DATA LINES:
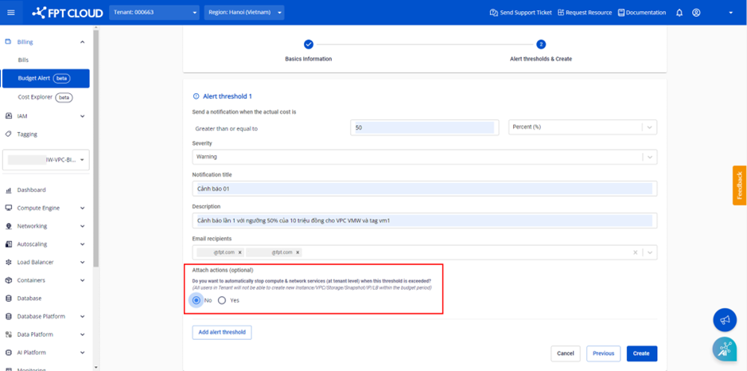Open the AI assistant floating icon
747x371 pixels.
pos(724,349)
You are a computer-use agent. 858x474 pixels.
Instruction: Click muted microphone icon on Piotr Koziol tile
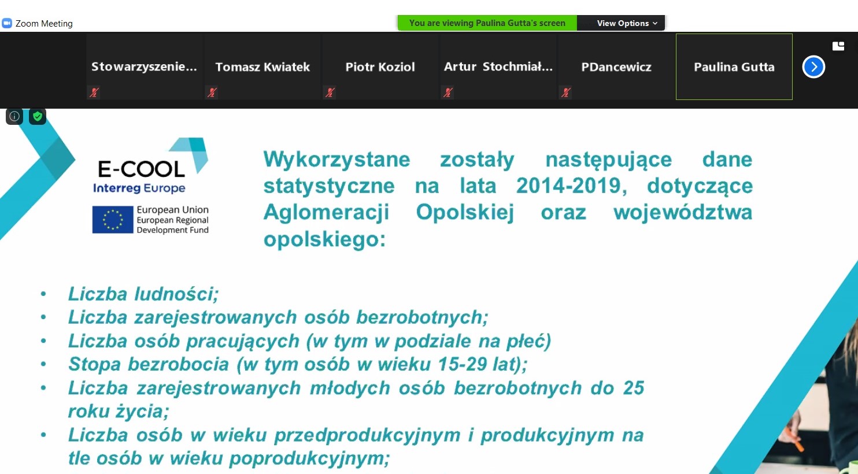pyautogui.click(x=330, y=92)
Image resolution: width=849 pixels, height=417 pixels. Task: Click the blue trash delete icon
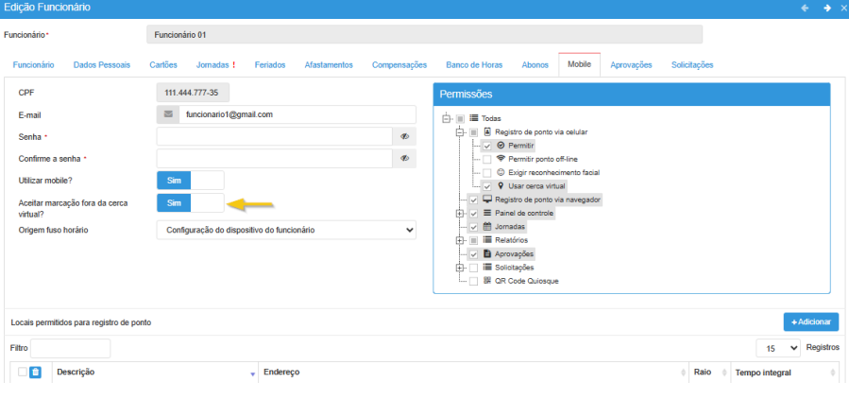pos(35,373)
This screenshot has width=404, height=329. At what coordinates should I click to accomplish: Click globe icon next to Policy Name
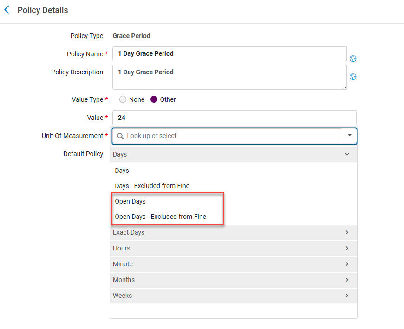tap(353, 59)
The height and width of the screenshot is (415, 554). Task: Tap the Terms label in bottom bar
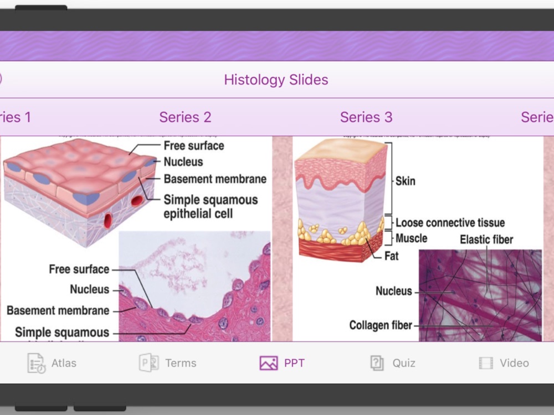point(181,363)
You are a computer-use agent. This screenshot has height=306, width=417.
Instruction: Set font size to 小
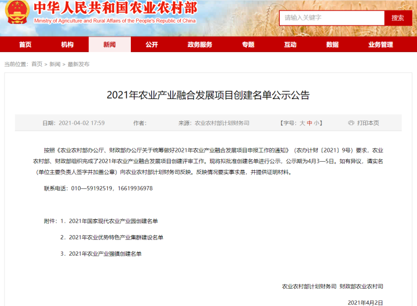(x=316, y=123)
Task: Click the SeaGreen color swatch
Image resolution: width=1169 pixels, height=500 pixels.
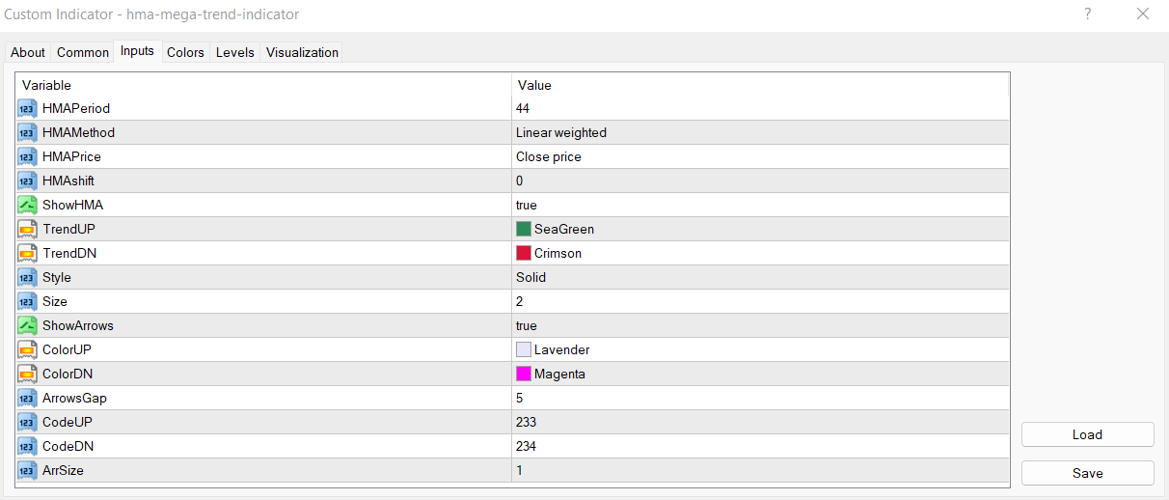Action: pos(524,229)
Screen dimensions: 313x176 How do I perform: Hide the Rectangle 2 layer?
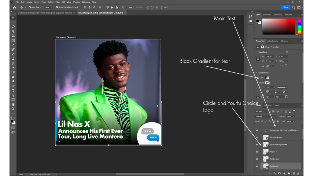[x=257, y=159]
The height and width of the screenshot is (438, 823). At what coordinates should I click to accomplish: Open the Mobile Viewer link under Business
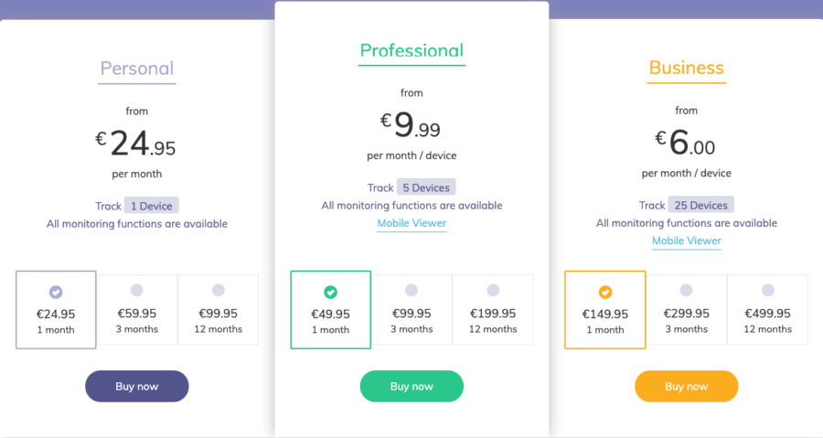pyautogui.click(x=687, y=240)
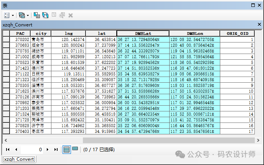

THE EXERCISE: Could you rewrite all the entries above, changing every "Task" to "Step" and keeping everything else the same, but without the pictures?

FINISHED EXERCISE:
Open the AI assistant floating icon
747x371 pixels.
pos(724,349)
You are a computer-use agent. 858x474 pixels.
Instruction: Click muted microphone icon on Piotr Koziol tile
pyautogui.click(x=330, y=92)
Image resolution: width=849 pixels, height=417 pixels. Step: Click the blue trash delete icon
pos(35,373)
This screenshot has width=404, height=329. At what coordinates should I click to accomplish: Click globe icon next to Policy Name
tap(353, 59)
The height and width of the screenshot is (415, 554). Step: Tap the Terms label in bottom bar
point(181,363)
You are a computer-use agent. This screenshot has height=306, width=417.
Instruction: Set font size to 小
(x=316, y=123)
Step: Click the SeaGreen color swatch
Image resolution: width=1169 pixels, height=500 pixels.
Action: pos(524,229)
Screen dimensions: 313x176 How do I perform: Hide the Rectangle 2 layer?
[x=257, y=159]
The height and width of the screenshot is (438, 823). At what coordinates should I click to accomplish: Open the Mobile Viewer link under Business
pyautogui.click(x=687, y=240)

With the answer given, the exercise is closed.